I love to swim. I really do. When I was small I swam every single day. Most of my early childhood memories involve swimming with the hot sun on my back.
I didn’t swim for a long time. For more than ten years I pretended that I didn’t swim, that I couldn’t swim. I somehow forgot how much I loved it. Then one day, I needed to swim again. It was all I wanted to do. I couldn’t think about anything else. I was too scared to swim in a crowded pool so joined a fancy health club. It was the kind of place where they give you a pile of fluffy white towels when you walk through the door. I really couldn’t afford it. I didn’t even have a job but I had a beautiful swimming pool. I swam and swam and swam and kept on swimming.
Now, as I swim, I make up stories in my head. I try out new ideas. I close my eyes and all the sticky bits in my writing come unstuck. It’s a kind of magic that happens under that electric blue water.
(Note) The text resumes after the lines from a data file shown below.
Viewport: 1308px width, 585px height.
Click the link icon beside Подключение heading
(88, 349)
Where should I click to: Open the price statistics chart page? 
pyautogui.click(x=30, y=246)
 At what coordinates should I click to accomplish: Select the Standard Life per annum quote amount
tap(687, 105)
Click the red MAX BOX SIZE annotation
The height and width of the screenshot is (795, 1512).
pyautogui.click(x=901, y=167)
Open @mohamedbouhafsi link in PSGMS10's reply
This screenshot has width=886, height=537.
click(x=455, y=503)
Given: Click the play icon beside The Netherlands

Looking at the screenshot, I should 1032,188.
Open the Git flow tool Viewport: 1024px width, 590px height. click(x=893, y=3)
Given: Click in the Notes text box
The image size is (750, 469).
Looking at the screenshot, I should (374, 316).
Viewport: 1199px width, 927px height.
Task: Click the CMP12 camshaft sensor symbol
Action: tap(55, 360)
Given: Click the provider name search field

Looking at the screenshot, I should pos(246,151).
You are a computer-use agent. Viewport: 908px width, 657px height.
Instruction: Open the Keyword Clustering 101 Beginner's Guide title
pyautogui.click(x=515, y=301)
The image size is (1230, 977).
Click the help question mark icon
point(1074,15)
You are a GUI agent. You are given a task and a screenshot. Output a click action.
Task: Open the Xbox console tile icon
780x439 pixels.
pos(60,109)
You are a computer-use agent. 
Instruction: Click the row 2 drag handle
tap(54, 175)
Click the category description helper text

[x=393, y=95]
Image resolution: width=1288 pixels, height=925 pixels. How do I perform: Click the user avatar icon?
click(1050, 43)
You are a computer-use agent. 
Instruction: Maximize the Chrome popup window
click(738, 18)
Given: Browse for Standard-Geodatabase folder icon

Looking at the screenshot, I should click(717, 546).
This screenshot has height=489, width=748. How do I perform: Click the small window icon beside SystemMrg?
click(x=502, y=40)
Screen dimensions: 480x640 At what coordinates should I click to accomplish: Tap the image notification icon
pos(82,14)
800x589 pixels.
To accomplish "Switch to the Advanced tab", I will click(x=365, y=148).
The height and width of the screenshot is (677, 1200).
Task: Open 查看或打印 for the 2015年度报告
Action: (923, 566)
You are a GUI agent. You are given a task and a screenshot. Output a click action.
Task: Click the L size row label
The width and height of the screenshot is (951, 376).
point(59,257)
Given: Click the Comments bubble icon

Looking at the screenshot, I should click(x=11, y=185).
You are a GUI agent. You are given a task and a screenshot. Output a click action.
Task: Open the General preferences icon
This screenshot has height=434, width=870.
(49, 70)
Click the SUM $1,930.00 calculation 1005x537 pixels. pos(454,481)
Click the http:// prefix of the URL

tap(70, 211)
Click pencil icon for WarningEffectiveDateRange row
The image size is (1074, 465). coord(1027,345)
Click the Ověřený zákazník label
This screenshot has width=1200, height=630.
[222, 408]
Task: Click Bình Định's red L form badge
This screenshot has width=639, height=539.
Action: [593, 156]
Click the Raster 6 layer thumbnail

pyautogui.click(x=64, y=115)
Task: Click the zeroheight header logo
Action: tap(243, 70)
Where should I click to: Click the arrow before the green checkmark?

It is important to find those places that help you write or the routines that get your mind whirring. You don’t even need to do any writing. It might be that you always get your best ideas by going for a run or on a particular walk or by sitting in a certain cafe. You might already know your secret thinking-about-writing place but if you haven’t then you should go and hunt it down. Try different approaches, go to new places and see what happens. You might stumble across your best writing yet.